*原文*:
======

その中で著者の考えで、短いセンテンスが果たして著者が権利を持っているのか、それとも過去に読み聞きしたことからの受け売りなのか、わからないと書いてあります。またメロディの一部も類似箇所があるが本当に盗作だろうかと疑問を投げかけています。

昔SCOがLinux陣営(主にIBM)を訴えたことがありました。Linuxのソースの一部がUNIX由来のものであると訴えられ、SCOの説明を受けた人物が、"SCOの言い分が正しいようにも、正しくないようにも見える"と言っていたことを思い出しました(記憶に頼って書いているので、ちょっと違うかも)。

私もソースを書くときに、検索して参考にすることは良くあります(コピペすれば作業が終了するわけではないですが)。WEB上にあるソースは全てライセンスが書いてあるかと言われるとそうでもありません。

======

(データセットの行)
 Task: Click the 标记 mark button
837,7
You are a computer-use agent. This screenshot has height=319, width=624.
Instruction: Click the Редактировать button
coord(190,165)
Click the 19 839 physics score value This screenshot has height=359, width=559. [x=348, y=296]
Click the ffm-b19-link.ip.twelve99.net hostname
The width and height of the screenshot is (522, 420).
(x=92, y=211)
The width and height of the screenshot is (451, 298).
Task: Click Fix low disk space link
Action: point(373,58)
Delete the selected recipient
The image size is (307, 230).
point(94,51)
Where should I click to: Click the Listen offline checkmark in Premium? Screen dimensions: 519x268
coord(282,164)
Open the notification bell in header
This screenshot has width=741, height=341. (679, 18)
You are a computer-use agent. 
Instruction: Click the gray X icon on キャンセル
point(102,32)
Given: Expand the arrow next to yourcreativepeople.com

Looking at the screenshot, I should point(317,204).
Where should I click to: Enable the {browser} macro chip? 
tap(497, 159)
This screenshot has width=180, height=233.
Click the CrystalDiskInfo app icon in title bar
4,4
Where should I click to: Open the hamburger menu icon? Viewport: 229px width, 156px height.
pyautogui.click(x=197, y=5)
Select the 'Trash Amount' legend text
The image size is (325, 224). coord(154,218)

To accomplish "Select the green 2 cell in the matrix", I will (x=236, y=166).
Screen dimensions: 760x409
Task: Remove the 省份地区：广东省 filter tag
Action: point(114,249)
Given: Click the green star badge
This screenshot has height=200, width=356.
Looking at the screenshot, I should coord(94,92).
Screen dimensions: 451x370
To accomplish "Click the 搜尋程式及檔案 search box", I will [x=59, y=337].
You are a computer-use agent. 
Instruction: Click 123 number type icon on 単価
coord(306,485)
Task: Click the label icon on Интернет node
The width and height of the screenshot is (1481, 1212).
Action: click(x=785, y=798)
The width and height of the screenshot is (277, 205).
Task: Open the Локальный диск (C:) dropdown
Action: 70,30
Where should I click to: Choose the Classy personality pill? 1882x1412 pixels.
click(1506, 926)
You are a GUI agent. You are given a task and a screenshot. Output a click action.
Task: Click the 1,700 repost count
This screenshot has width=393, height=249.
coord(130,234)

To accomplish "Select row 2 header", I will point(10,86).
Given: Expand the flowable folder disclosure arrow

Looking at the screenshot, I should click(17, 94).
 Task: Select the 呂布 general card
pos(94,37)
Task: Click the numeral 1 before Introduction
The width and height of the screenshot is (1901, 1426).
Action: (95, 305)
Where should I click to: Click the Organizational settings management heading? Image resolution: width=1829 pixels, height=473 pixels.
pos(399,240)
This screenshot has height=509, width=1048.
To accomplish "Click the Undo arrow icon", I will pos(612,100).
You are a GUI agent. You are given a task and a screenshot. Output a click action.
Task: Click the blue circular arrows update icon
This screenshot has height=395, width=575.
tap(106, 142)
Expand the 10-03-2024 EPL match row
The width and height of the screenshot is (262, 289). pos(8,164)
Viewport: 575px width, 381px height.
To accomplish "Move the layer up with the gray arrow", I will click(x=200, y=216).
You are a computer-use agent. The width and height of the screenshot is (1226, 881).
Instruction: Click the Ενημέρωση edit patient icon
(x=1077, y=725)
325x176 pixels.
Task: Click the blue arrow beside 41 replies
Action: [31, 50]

======

*作業指示*: 盗作とソースコードの流用について述べた原文を、最後の文の後から書き継いでください。

*解答*:
漫画のトレース疑惑にも似ています(トレースレベルによるけど)が、ソースコードを書くのもある程度の模倣から始めるのではないかと思います。そう思うと、著作権って難しいと思います。特にソースコードはコピペしやすいので。

"点と点を結べ"に、9.11のテロにおいて過去にあった情報が9.11のテロの予兆をしめしているのか、ノイズなのかに関して論じています。

ここで、一番重要なことは"人間は何かの出来事の前と後で、その出来事に対する意見や評価をかえるのか"が心理面から考えているところです。

例えばある心理学者の実験が書いてあります。ある病院に偽の患者(幻聴を聞こえるなど)を送りつけたら、病院側は誰一人偽の患者を見つけることができませんでした。さらに、同じ病院に今度偽の患者を送ることを連絡すると、病院側はある程度の人数を偽の患者だと判断したそうですが、実は一人も偽の患者を送っていないにも関わらずです(決してその病院のレベルが低いということを意味しているわけではないでしょう)。

それほど人間はノイズの中からシグナルを抽出することは難しいことです。特に、後になってわかるだろう的なことを言える場合がありますが、得てしてそのようなことはないようです。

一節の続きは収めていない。